This article tells a new history of the Cold War, of Ghana’s early post-colonial foreign policy, and the formation of Ghana’s national identity through its diplomatic, economic, and migratory relationship with the USSR during Kwame Nkrumah’s government (1957–66). Through examining English and Russian sources from American, British, Ghanaian, and Russian archives, this article offers three arguments. First, by analyzing Soviet anxieties over its role in Ghanaian affairs, the article shows that Ghana significantly controlled the economic and diplomatic contours and pace of its relationship with the USSR. Second, that discourses of race and neocolonialism were more central to defining the terms of Ghana’s geopolitical positioning than the Cold War framework. Third, the virulent racism Ghanaians experienced in the United States and USSR helped forge a global Ghanaian national consciousness. The article illuminates an independent black state’s attempts to procure sovereignty against a white supremacist economic and political international order and calls for Cold War scholars to engage seriously with African archives alongside non-African ones to create more dynamic, representational historical accounts.

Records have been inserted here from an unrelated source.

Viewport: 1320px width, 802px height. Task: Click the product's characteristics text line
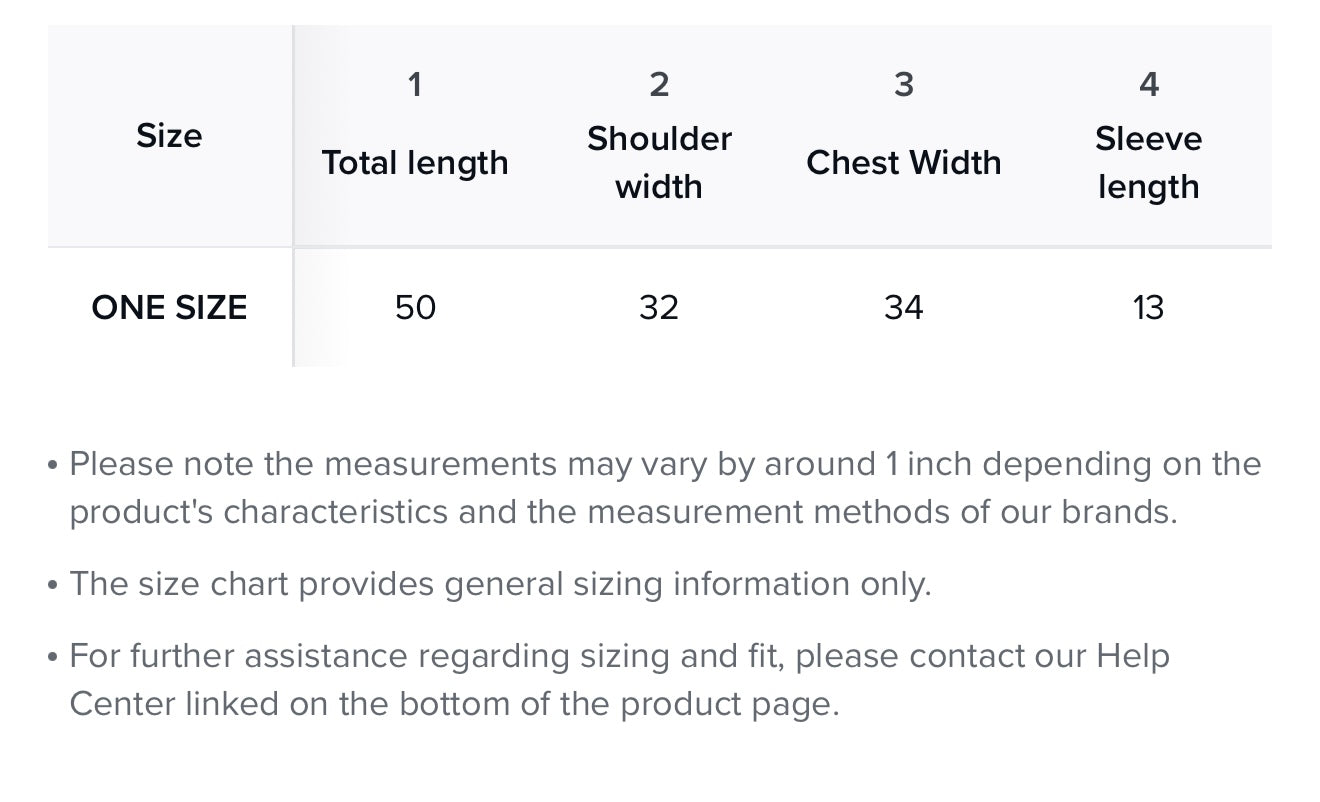[x=623, y=512]
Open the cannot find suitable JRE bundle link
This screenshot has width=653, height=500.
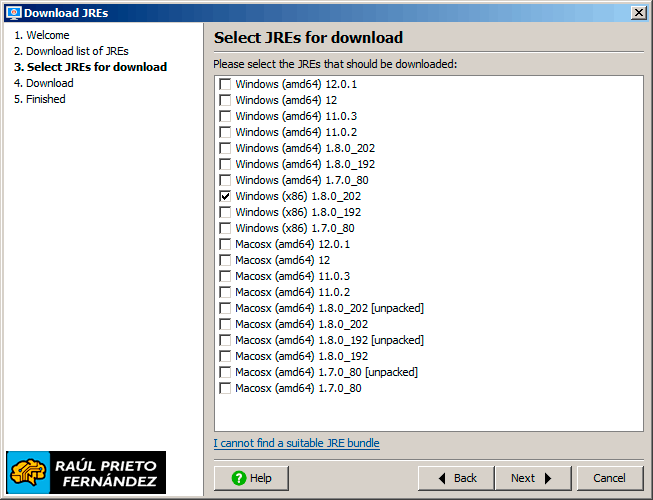tap(296, 443)
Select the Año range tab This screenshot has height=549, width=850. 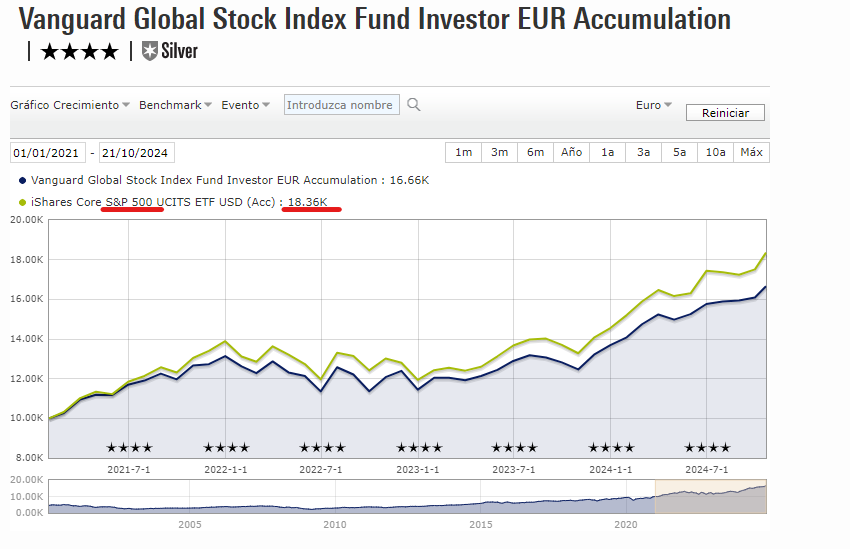(571, 152)
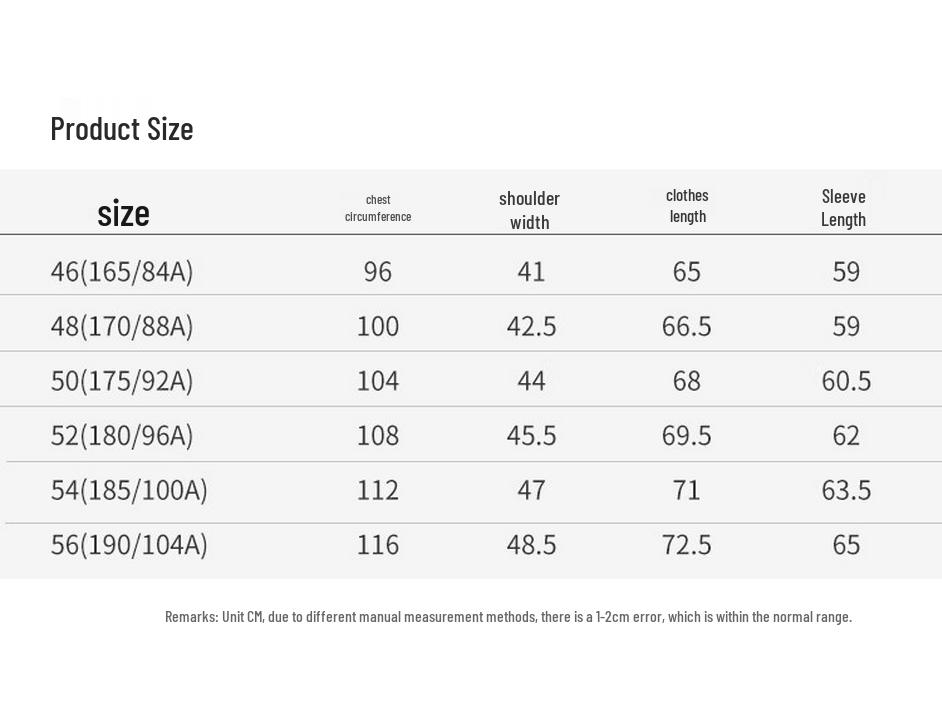This screenshot has width=942, height=707.
Task: Click chest value 96 in the table
Action: (x=378, y=272)
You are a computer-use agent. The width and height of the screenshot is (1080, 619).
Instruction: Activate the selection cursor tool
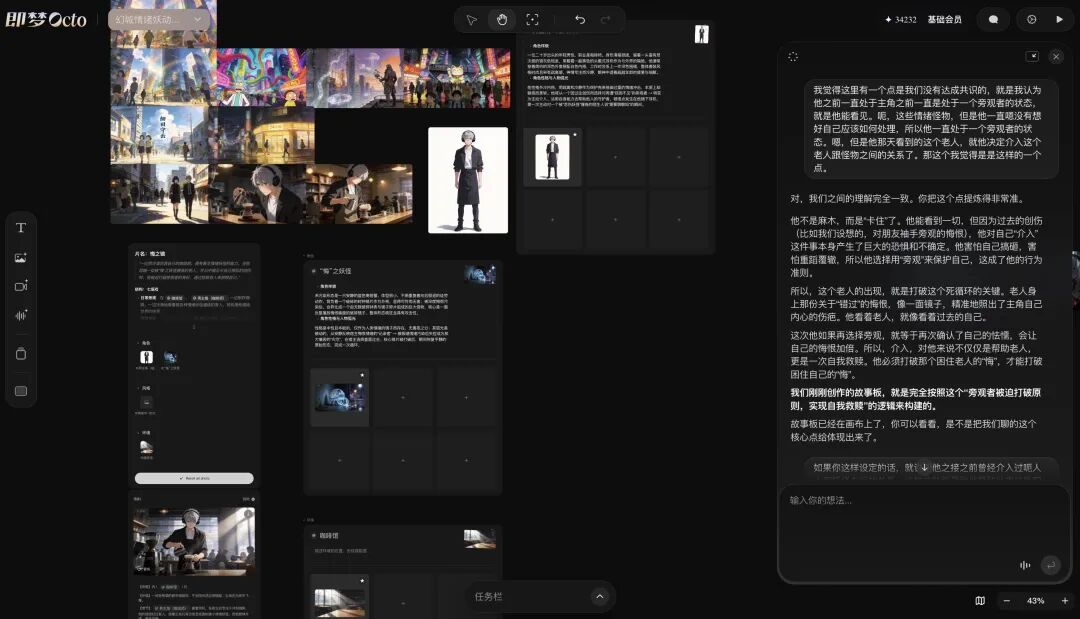(471, 19)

Cet article raconte une nouvelle histoire de la guerre froide, des premières politiques étrangères postcoloniales du Ghana et de la formation de l’identité nationale du Ghana grâce à ses relations diplomatiques, économiques et migratoires avec l’URSS sous le gouvernement de Kwame Nkrumah (1957–1966). En examinant des sources anglaises et russes provenant d’archives américaines, britanniques, ghanéennes et russes, cet article propose trois arguments. Premièrement, en analysant les angoisses de l’URSS concernant son rôle dans les affaires ghanéennes, l’article montre que le Ghana contrôlait de manière significative les contours et le rythme de ses relations économiques et diplomatiques avec l’URSS. Deuxièmement, les discours sur la race et le néocolonialisme en tant que cadre ont joué un rôle plus important dans la définition des termes du positionnement géopolitique du Ghana que le cadre de la guerre froide. Troisièmement, le racisme virulent que les Ghanéens ont subi aux États-Unis et en URSS a contribué à forger une conscience nationale ghanéenne globale. Cet article met en lumière les tentatives d’un État noir indépendant d’obtenir sa souveraineté contre un ordre politique suprématiste blanc, et appelle les spécialistes de la guerre froide à considérer sérieusement les archives africaines aux côtés d’archives non africaines afin de créer des récits historiques plus représentatifs et dynamiques.